ゲームの誕生

『ゲームが誕生しました!』


 誕生? とりあえず俺は始めてみた。

 場所はどこかの田園風景。小麦畑が揺れている。そこに現れたのはあの少女。


「うわ、びっくりした! あなたどうしてここに?」


 タップすれば自動的に会話が進むようになっている。


『いや、気づいたらここにいたんだ。君は?』

「私、リアナ。アストラル王国の諜報士をしているの、まあ一言でいうと何でも屋さんね。あなた、もしかして……」

『?』

「んーん、何でもない。あの、手伝って欲しいんだけどいい?」


 俺が『はい、もちろん』という選択肢を選ぶと、リアナが飛び上がった。


「やったぁ、この小麦を収穫して、運んで欲しいの。あなたの世界から私達にエフェクトを与えるにはこれ」


 すると画面が切り替わり、四つの縦線が現れた。


「それじゃあ説明するよ、まず……」


 音楽に合わせ、タイミングよくタップする音楽ゲーム、いわゆる音ゲーだった。ルールは簡単で俺は初期ステージを楽勝にクリアした。


「すごーい! ランクSSだよ、じゃあ次ね」


 なるほどね、音ゲーとストーリーの融合、なかなか面白い。

 しかもこのリアナ、結構可愛い。

 よくある二次元系アイドルなんだろうけど、この白の宇宙服みたいなコスチュームに黒のミニスカート、黒タイツ。揺れるたびにパンツが見えそうになる。

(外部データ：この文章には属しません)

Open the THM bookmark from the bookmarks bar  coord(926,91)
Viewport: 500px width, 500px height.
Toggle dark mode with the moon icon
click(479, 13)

 喜び方とか、ねだる表情とかが、かなりリアルで変な気持ちになる。


 次のステージ、突然難しくなり、途中でfailとなった。


「あらー残念。顔が泥だらけだよぉ〜。もう一回やってみる?」


 俺がリトライをタップすると、突然ポップアップが現れた。


『エネルギーが足りません。購入しますか?』


 購入?

 俺が試しに『購入』をタップすると、購入価格が現れた。


 なんだ、金取んのかよ。絶対払うか。


 そう思って俺はギブアップをタップした。

 するとリアナは仕方なさそうに微笑んだ。


「そっか、お疲れ様! また、来るよね? きっとだよ……」


 そのまま画面がフェードアウトしていった。


 これが課金か、こうやってみんなハマっていく訳だ。

 でも俺は違う。絶対に課金はしない、したら負けだ。どうせしなくても、待てば勝手にエネルギーは溜まるみたいだ。それからまた遊べばいい。

 そう思った俺はスマホを裏返すと、大学に行く準備を始めた。



 裏返されたスマホ。

 誰の目にも溜まらなかったその画面で続きがあった。現れたのは白銀の鎧を身に纏った騎士。

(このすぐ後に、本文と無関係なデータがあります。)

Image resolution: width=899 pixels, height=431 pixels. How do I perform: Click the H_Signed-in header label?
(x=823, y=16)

「リアナ、今度の勇者は見込みありそうか? どうやら、課金カキンしないって言ってるようだが」

「大丈夫。彼ならきっとやってくれると思う」

「本当に大丈夫か? 我が国の未来は勇者召喚にかかってるんだ、必要ならリセットして再召喚も出来るんだぞ」

「その必要は無いわ。今回ばかりは何か感じるものがあるの、いいから見てて」


 そのまま二人は画面から消えて行った。



 俺は一通りの準備が終わると、机の上に置きっ放しだったスマホをポケットに突っ込んだ。そのまま外に置いてある自転車に飛び乗る、大学に行くためだ。